I am not supporting the idea of covering buildings with gold – it’s absolutely crazy – but what I admire in them is that they are not hiding what they have. They are showing to the whole world what is possible, while Western (and some Eastern) countries are more secretive about their resources – saying that there is “no money” and then spending billions on weapons or creating artificial moon.
After the tour in Dubai frame, at the end we were shown a 3D movie with vision of Dubai for the next 50 years. If you have ever watched any sci-fi movie with robots doing everything from cooking, serving and cleaning to 3D printed buildings or operating flying cars – this is what Dubai will be in 50 years. Honestly, I think they can do that even faster. I have never seen more cranes and growing buildings anywhere in the world. There people are working 24/7. Machines never stop.
I can only hope that Dubai will be only place in the world that will reach this level of technology, and show to the rest of the world that this is not the way – otherwise we might be really doomed as a human race.

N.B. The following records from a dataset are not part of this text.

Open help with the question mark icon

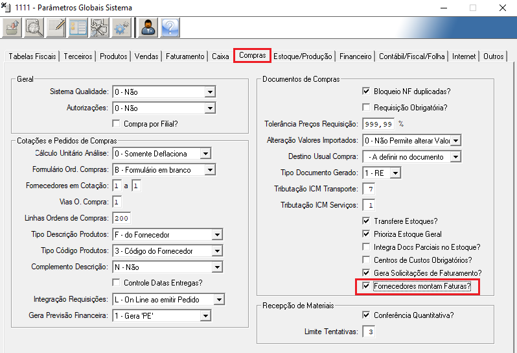point(170,27)
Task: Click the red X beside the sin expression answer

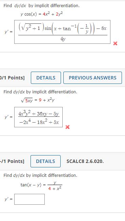Action: [x=115, y=43]
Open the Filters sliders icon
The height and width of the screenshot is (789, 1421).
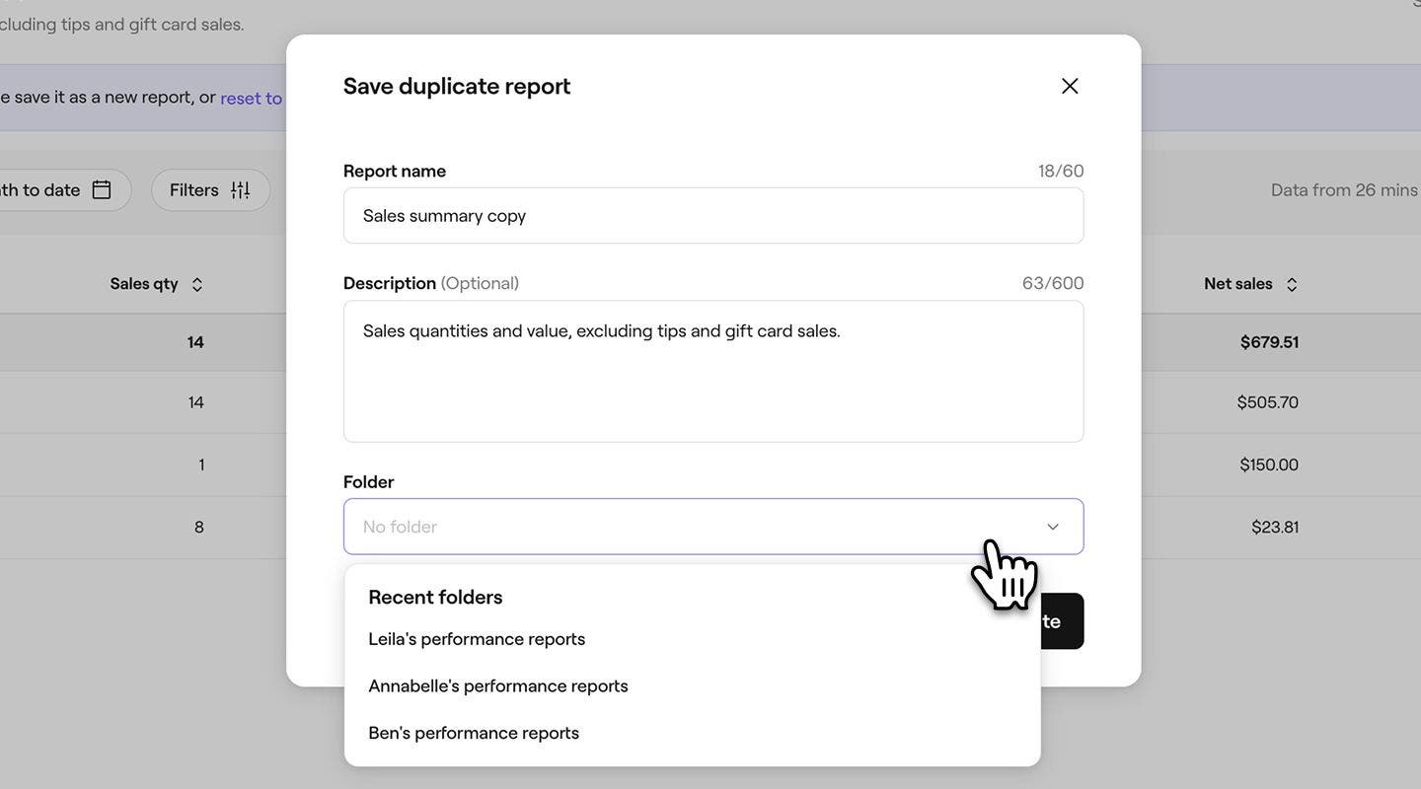(241, 189)
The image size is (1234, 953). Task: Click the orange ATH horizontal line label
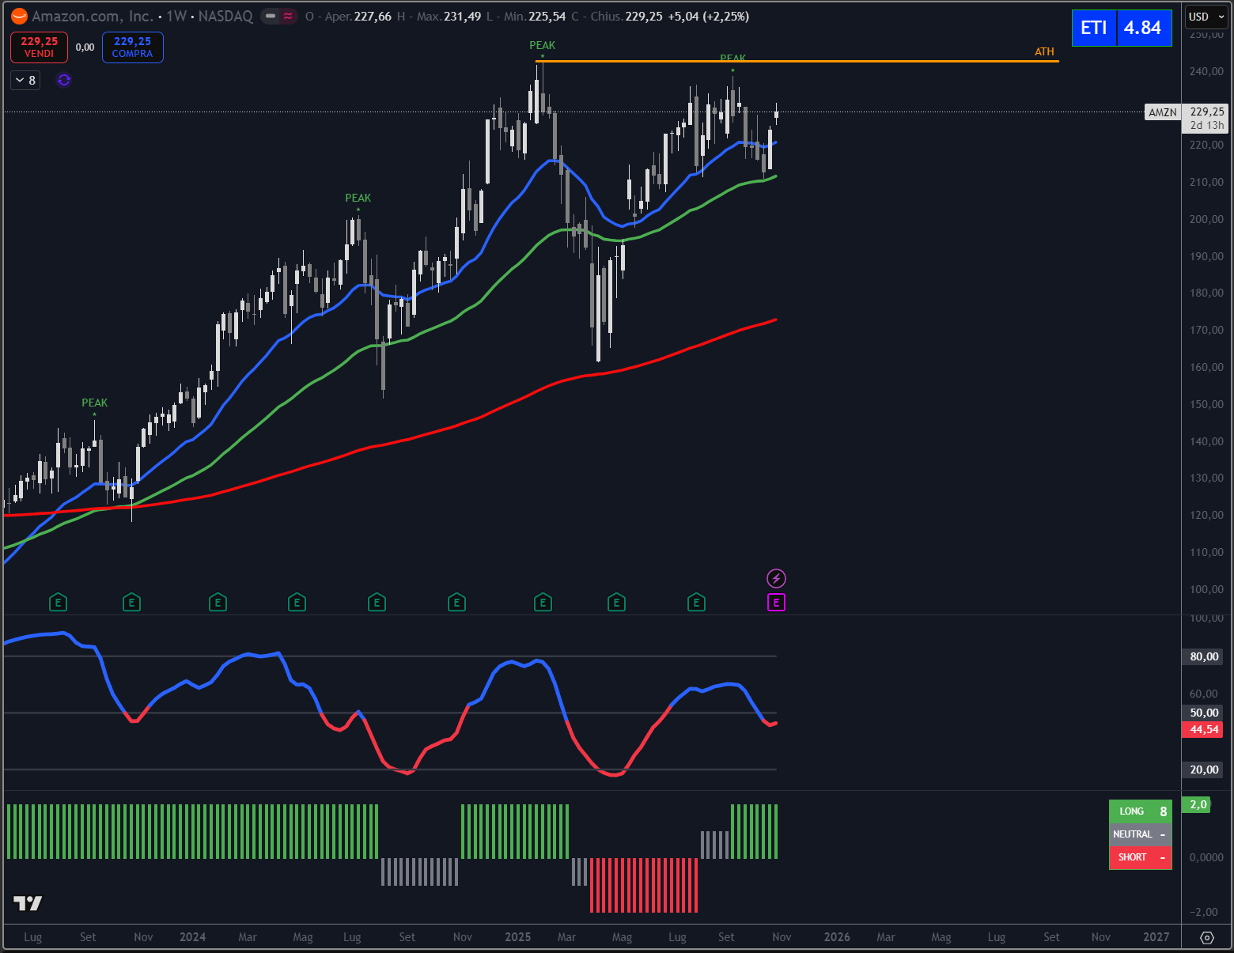1044,52
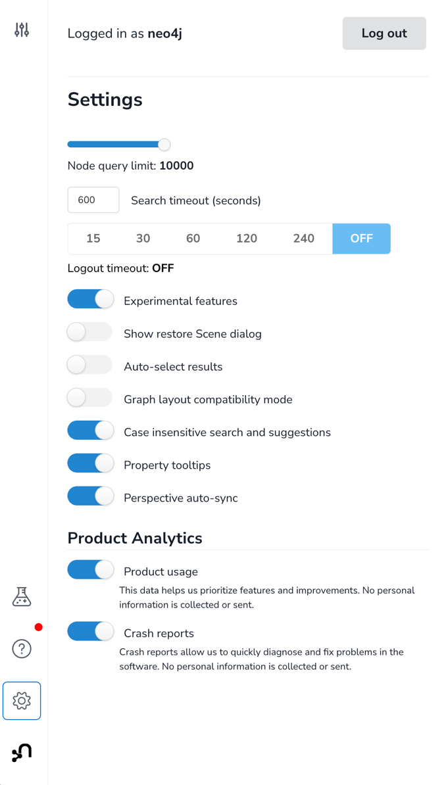Enable Graph layout compatibility mode

[x=89, y=397]
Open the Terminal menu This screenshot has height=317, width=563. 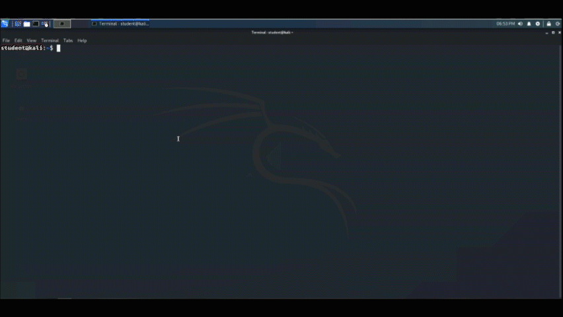tap(50, 40)
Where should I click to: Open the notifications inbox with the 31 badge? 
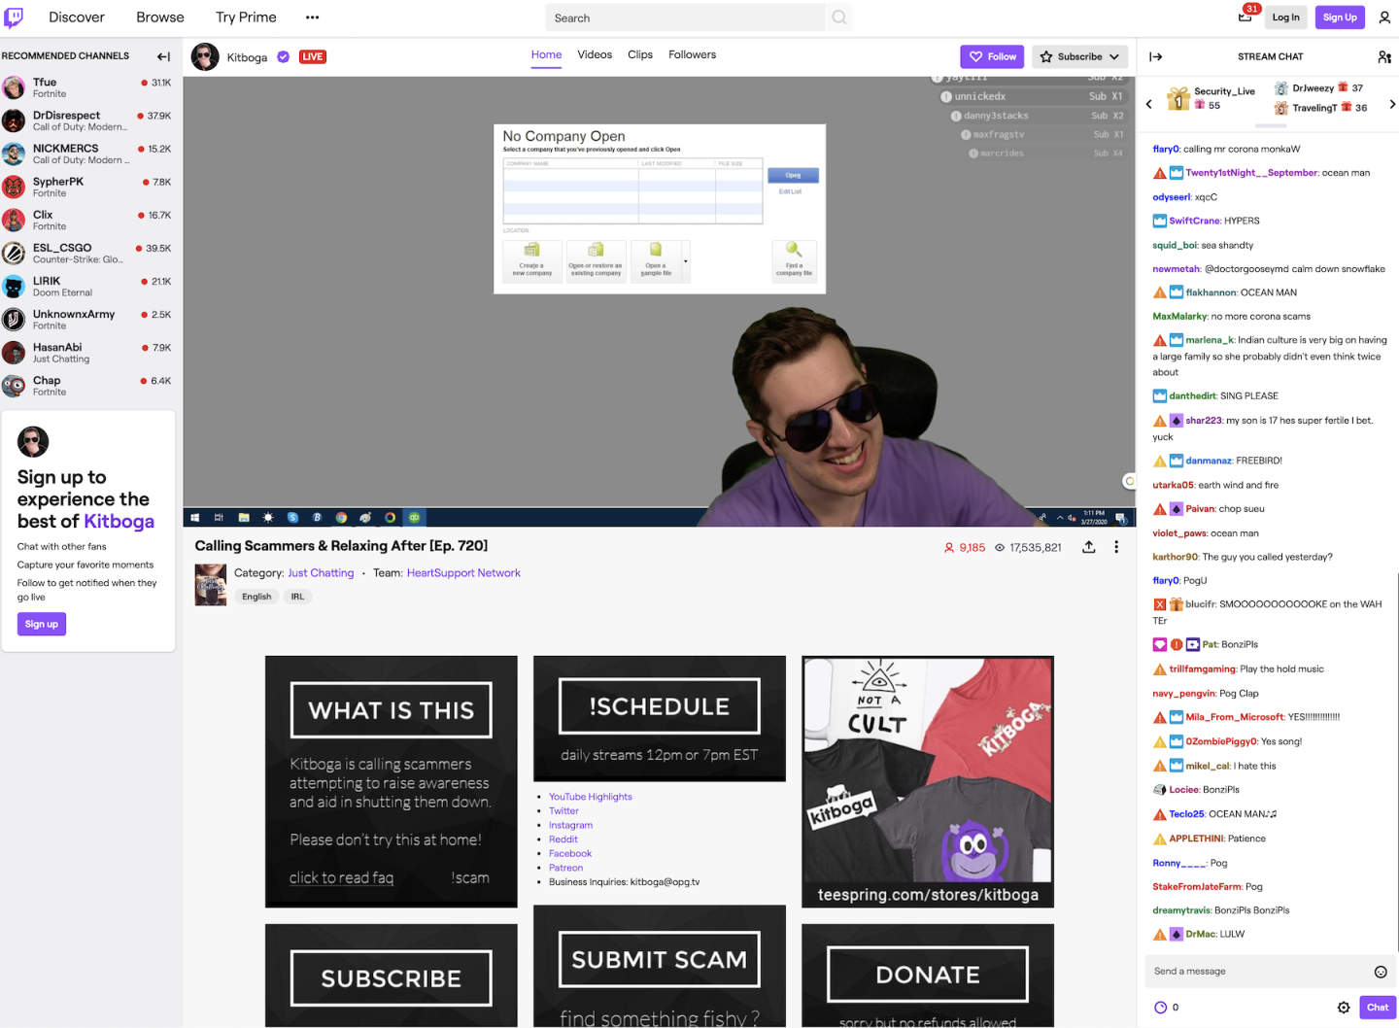click(1245, 17)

PS. If you ever want to feel intimidated, like really intimidated, go and look Burj Khalifa, tallest building in the world, from the ground.
It was only when we reached Germany that I experienced people’s looks like I am the biggest trash on the road because of how I am dressed. It was in Germany that I experienced young lady standing next to me, looking at me, then at my dhoti and moving away like she is disgusted.
I didn’t experience that even for a moment in the country, which is almost labeled in media as “terrorist” country. I experienced that in European metropolis, which is supposed to be open, cultural, understanding, well-mannered and advanced. Then you really ask yourself who is crazy here, and what is the reality.
As a European citizen, I can only say that I am ashamed of what I have witnessed after four months of travelling around the world and coming back “home”. But at the same time, I am so grateful for that experience.